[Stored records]
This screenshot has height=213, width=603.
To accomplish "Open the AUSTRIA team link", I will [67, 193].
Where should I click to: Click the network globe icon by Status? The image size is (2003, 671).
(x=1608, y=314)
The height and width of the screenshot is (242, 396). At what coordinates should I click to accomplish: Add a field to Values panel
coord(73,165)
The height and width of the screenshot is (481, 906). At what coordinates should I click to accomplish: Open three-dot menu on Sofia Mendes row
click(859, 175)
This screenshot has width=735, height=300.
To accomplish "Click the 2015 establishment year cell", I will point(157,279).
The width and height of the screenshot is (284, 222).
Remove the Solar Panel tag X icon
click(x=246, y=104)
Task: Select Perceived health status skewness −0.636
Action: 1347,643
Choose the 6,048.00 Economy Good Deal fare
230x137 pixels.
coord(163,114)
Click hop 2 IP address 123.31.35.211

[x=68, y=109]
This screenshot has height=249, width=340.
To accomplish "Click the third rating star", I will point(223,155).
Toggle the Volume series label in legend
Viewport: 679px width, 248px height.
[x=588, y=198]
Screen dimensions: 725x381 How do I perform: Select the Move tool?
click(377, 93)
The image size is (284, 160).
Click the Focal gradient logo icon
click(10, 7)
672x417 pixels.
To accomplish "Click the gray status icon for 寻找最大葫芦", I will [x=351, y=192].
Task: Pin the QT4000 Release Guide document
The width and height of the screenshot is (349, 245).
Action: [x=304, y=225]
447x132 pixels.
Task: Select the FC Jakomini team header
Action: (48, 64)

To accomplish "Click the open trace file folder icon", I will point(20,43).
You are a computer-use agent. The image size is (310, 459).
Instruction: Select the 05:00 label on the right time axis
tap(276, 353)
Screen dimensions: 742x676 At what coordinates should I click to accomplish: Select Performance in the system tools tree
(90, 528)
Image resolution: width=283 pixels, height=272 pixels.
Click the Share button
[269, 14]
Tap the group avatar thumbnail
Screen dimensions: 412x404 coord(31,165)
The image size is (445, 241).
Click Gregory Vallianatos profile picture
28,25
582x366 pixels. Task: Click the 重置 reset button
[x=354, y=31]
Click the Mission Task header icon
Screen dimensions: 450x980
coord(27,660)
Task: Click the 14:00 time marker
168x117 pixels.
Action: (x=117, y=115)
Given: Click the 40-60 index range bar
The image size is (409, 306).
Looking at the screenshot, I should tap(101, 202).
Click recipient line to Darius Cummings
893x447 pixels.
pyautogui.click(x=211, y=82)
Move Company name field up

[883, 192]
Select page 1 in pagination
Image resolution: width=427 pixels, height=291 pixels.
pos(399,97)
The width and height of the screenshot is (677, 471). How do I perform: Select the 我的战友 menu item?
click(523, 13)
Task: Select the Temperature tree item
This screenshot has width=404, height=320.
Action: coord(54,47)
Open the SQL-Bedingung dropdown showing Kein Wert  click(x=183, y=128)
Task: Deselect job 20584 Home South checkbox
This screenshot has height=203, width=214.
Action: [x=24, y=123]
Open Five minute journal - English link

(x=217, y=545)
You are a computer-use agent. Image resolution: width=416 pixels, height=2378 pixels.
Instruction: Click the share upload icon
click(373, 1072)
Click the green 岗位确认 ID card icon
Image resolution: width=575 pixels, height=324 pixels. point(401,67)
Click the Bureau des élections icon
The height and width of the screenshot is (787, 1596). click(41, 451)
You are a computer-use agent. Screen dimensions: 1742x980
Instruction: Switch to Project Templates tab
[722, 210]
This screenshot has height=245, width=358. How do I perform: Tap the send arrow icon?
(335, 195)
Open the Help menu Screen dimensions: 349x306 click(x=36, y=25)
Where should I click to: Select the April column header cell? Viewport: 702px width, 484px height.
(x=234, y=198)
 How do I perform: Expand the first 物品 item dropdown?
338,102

Exercise details: Copy the stretch of the records above that runs from the line with "Choose the 6,048.00 Economy Good Deal fare" through the line with "Given: Click the 40-60 index range bar". Both end lines belong in the copy, and nothing else does.

Exercise result:
Choose the 6,048.00 Economy Good Deal fare
230x137 pixels.
coord(163,114)
Click hop 2 IP address 123.31.35.211

[x=68, y=109]
This screenshot has height=249, width=340.
To accomplish "Click the third rating star", I will point(223,155).
Toggle the Volume series label in legend
Viewport: 679px width, 248px height.
[x=588, y=198]
Screen dimensions: 725x381 How do I perform: Select the Move tool?
click(377, 93)
The image size is (284, 160).
Click the Focal gradient logo icon
click(10, 7)
672x417 pixels.
To accomplish "Click the gray status icon for 寻找最大葫芦", I will [x=351, y=192].
Task: Pin the QT4000 Release Guide document
The width and height of the screenshot is (349, 245).
Action: [x=304, y=225]
447x132 pixels.
Task: Select the FC Jakomini team header
Action: (48, 64)

To accomplish "Click the open trace file folder icon", I will point(20,43).
You are a computer-use agent. The image size is (310, 459).
Instruction: Select the 05:00 label on the right time axis
tap(276, 353)
Screen dimensions: 742x676 At what coordinates should I click to accomplish: Select Performance in the system tools tree
(90, 528)
Image resolution: width=283 pixels, height=272 pixels.
Click the Share button
[269, 14]
Tap the group avatar thumbnail
Screen dimensions: 412x404 coord(31,165)
The image size is (445, 241).
Click Gregory Vallianatos profile picture
28,25
582x366 pixels. Task: Click the 重置 reset button
[x=354, y=31]
Click the Mission Task header icon
Screen dimensions: 450x980
coord(27,660)
Task: Click the 14:00 time marker
168x117 pixels.
Action: (x=117, y=115)
Given: Click the 40-60 index range bar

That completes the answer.